Sometimes the solution will actually solve the pain, but we cling to the pain.

I believe I have told this story before, but I did once lie to a therapist. It was on the issue of whether I could see that I could be loved. I could not, but I knew if I responded honestly she wouldn't let it go. I did not want to have to fight the issue.

I was around thirty-one then. I did learn that I could be loved not too long after, though it still took over a decade to understand what that meant. 

I am sure there are people that can learn faster. Some have a better foundation, so don't have as far to go.

There were probably times when I was unnecessarily stubborn. That might be a family trait.

What I keep coming back to is having grace for each other, including ourselves.

People need times to be sad and grieve and to be angry. They can even need some time in denial, possibly. We can care while knowing what we can't fix, and not trying to impose impossible timelines for healing.

We can care more about others than our pride.

We can share, and we can back off. 

There are lots of things that we can do gently.

It helps if you are not in a hurry. 

Sunday, January 19, 2025

Readiness, part 2

I think a big part of needing to write this is that I dropped a bombshell last week. It was in the pursuit of making a greater point (and I still believe the point was relevant) but yes, my father died. 

https://preparedspork.blogspot.com/2025/01/readiness.html

The point of the last post was that something I had been working on for almost an entire year prepared me in a way I could not have foreseen. That we can be guided and that we should listen to that is very important to me.

We are also handling the death pretty well, so it didn't occur to me to dwell on that. However, the death of a parent can be a big deal. As we tell more people and they express more condolences, I see that I was insensitive to that potential reaction.

I guess part of today's post can be to assure you that we are neither cold hearted and terrible, nor are we in denial. There were various things that helped, and some of those may be helpful to look at.

In last week's post I did allude to this meaning he will not have to go into assisted living, which he would have hated. There are some specific fears that he had that did not come to pass. I am grateful for that.

There are some other assurances that are pretty personal, but ultimately this does seem like the best possible outcome for him, assuming that actually changing and becoming a better person in this life was off the table.

That might sound a little cold, but it comes from love.

Another thing that I think cushions the loss is that he had not really parented us since... technically the last time he disowned me was 2005. However, after the first time in 1989 and when we reconciled in 1991, there was not a lot of nurturing, and there wasn't that trust built where I could really depend on him. To the extent that losing your father can leave a hole in your life, it was left a long time ago.

That also might sound a little cold, but it's the truth. If I had not faced the truth, I would still have a lot of healing to do.

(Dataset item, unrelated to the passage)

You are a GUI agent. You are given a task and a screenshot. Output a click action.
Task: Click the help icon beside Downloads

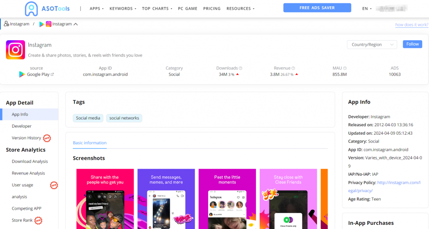[240, 68]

So the other thing that makes this easier for me -- and where I may be somewhat ahead of my siblings -- is that I have spent a long time on all of this baggage, and how it affected me and why it was like this.

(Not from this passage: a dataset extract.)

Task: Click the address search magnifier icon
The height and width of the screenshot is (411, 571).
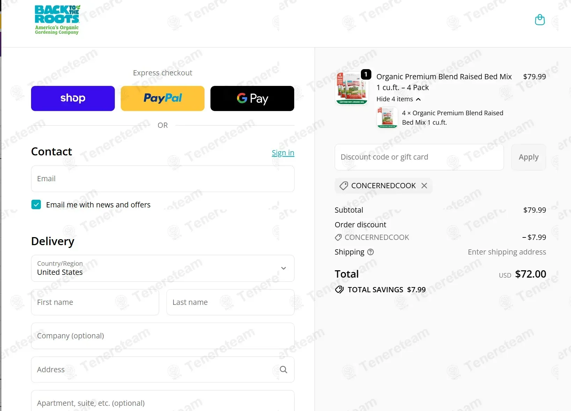Action: click(283, 369)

I'm not saying that I have all of the answers, especially to what life would have been like if he had been different. The self-image that I'd had and the lens it created for how I engage with the world, however, has changed and healed.

When I say "a long time", that is literal; I was 50 when the last (at least as far as I know) part of healing clicked into place. 

That time was worth it. It makes everything better.

If I was still waiting for some kind of validation from him, or permission to be happy, this would be a lot harder.

If I were going to miss him, that would be a different way of being harder, but there would be compensations for it.

Also, I know even the most loving and caring parents make mistakes or miss things. Because of their large role in our early lives, that has a big impact.

For the best and the worst parents and all parents in between, for the things they caused or didn't prevent or didn't know about, it is so valuable to work for healing.

I might have some things to say about that.